AUDIENCE: Didn't we talk a lot about the different energies, like the one-group, two-group, or the discrete distributed discretized energy groups? So when we're doing the one group, you're actually just treating them fast together?
MICHAEL SHORT: We are. That's right.
AUDIENCE: To know that, like you said, the reactors do two group in the actual analysis.
MICHAEL SHORT: So a lot a lot of reactors, at least thermal reactors where you only care if neutrons are thermal or not, two group is enough. When you have a one group or a two group equation, these are fairly analytically solvable things. You get to any more groups than that, and, yes, they're analytically solvable. But it gets horrible.
And that's why we have computers to do the sorts of repetitive calculations over and over again. Once we've solved the one group equation, I'll then show you intuitive ways to write, but not solve, the equations for multi group equations. Sure. Any other questions?
So like I promised, we didn't stay complex for, long because there's basically nothing left. Yeah?
AUDIENCE: What is the 2n over 2t? Are we saying that?

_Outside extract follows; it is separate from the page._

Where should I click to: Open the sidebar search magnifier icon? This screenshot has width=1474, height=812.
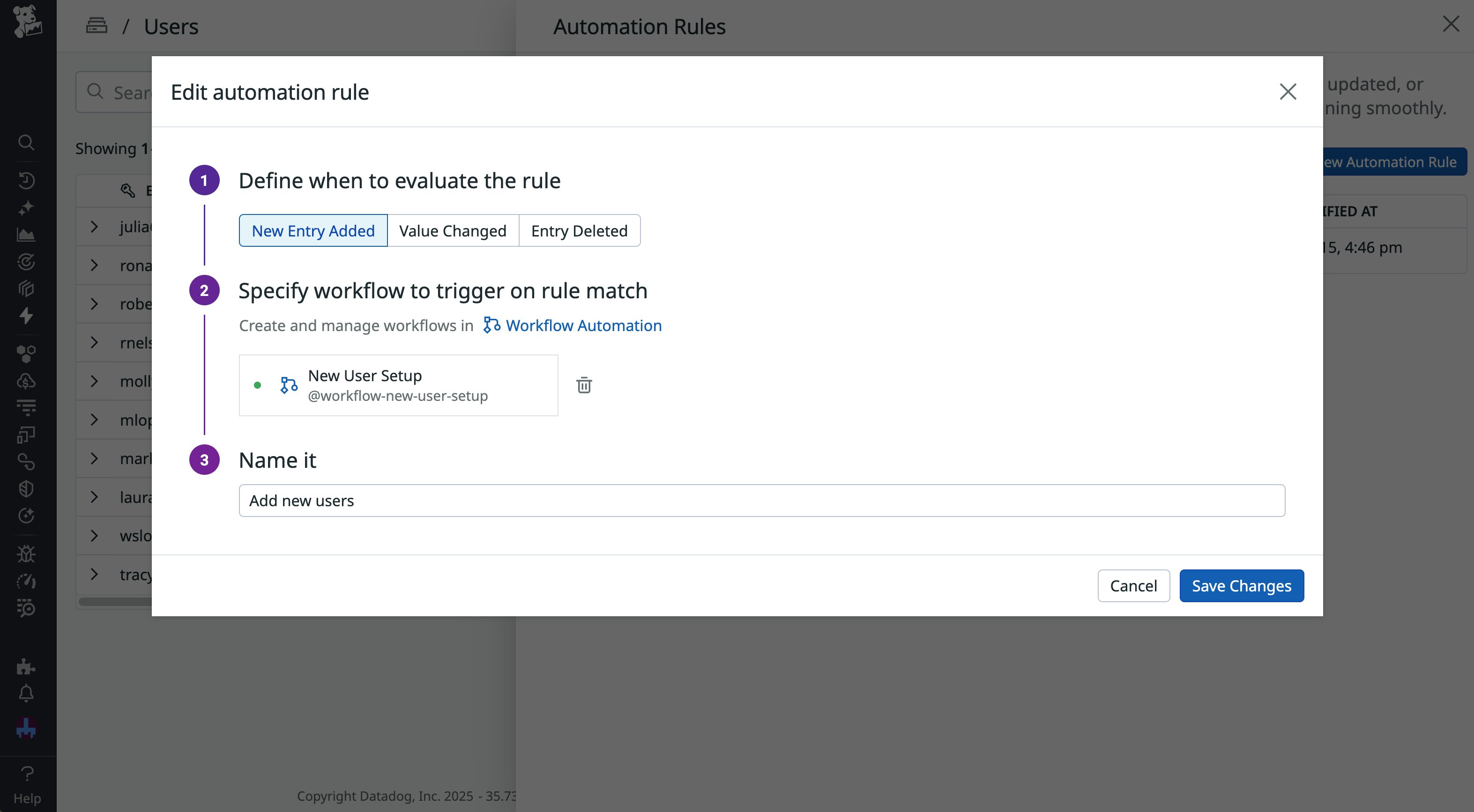pos(26,142)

MICHAEL SHORT: Oh, that's a partial derivative. Yeah, there we go. So this is saying a change in neutron population, or the partial derivative of n with respect to t, because n varies with space, energy, angle, time, and anything else you could possibly think about, equals the gains minus the losses.
I think this is worthy of a t-shirt. If any of you guys would like to update the department shirts to properly take into account photofission external sources and nin reactions, I think it would make for a much more impressive thing, because we kind of printed an oversimplification before. It's too bad. We definitely had room on the shirt. There was room on the sides, and on the sleeves.

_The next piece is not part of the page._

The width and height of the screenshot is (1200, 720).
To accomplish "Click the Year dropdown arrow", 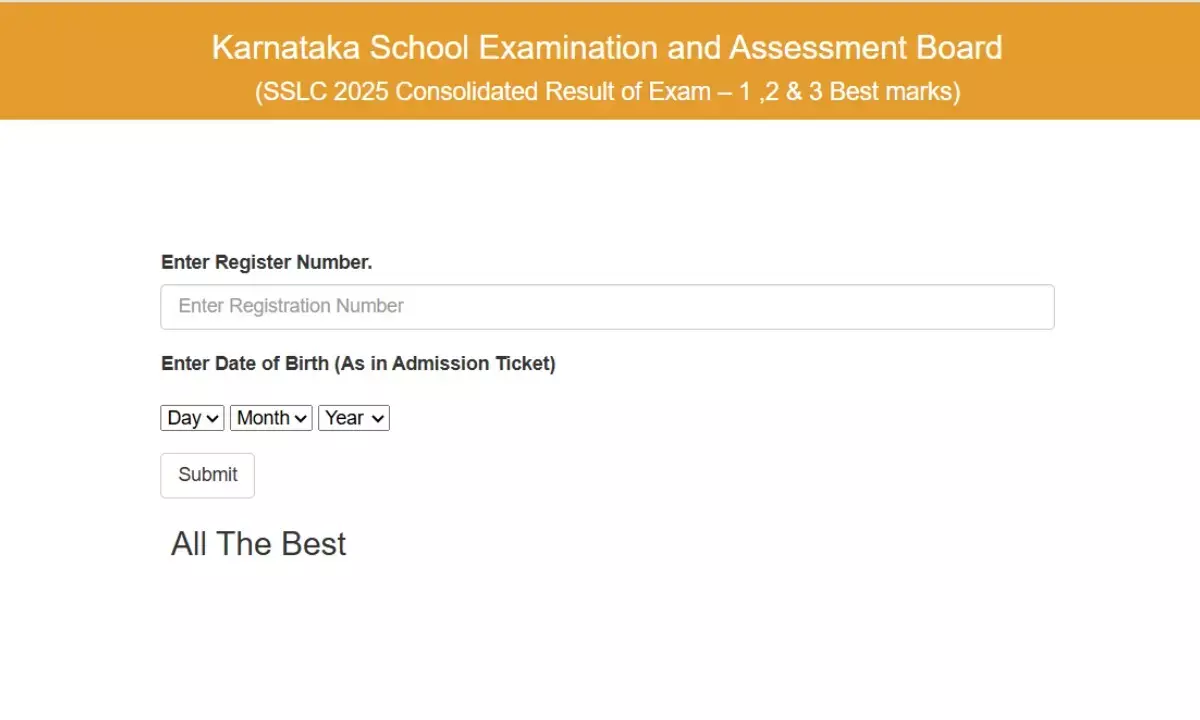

Yeah, keep going. It might have to be long sleeve. I think that would be pretty sweet. Yeah, OK, if no one else has any immediate questions, you'll have plenty of time tomorrow, because the whole goal tomorrow is going to be to solve this equation. That's only going to take like 20 minutes.
So we can do a quick review of the simplification of the neutron transport equation, solve the neutron diffusion equation. If you have questions, we'll spend time to answer them there. And if you don't, we'll move on to writing multi group equations.
And also Friday for recitation, it's electron microscope time. So now that you guys have learned different electron interactions with matter, you're going to see them. So we're going to be analyzing a couple of different pieces of materials that a couple of you are going to get to select.
And we're going to image them with electrons to show how you can beat the wavelength of light imaging limit, like I told you before. We're going to produce our own X-ray spectra to analyze them elementally, where you'll see the bremsstrahlung. You'll see the characteristic peaks. And you'll see a couple of other features that I'll explain too. So get ready for some SEM tomorrow.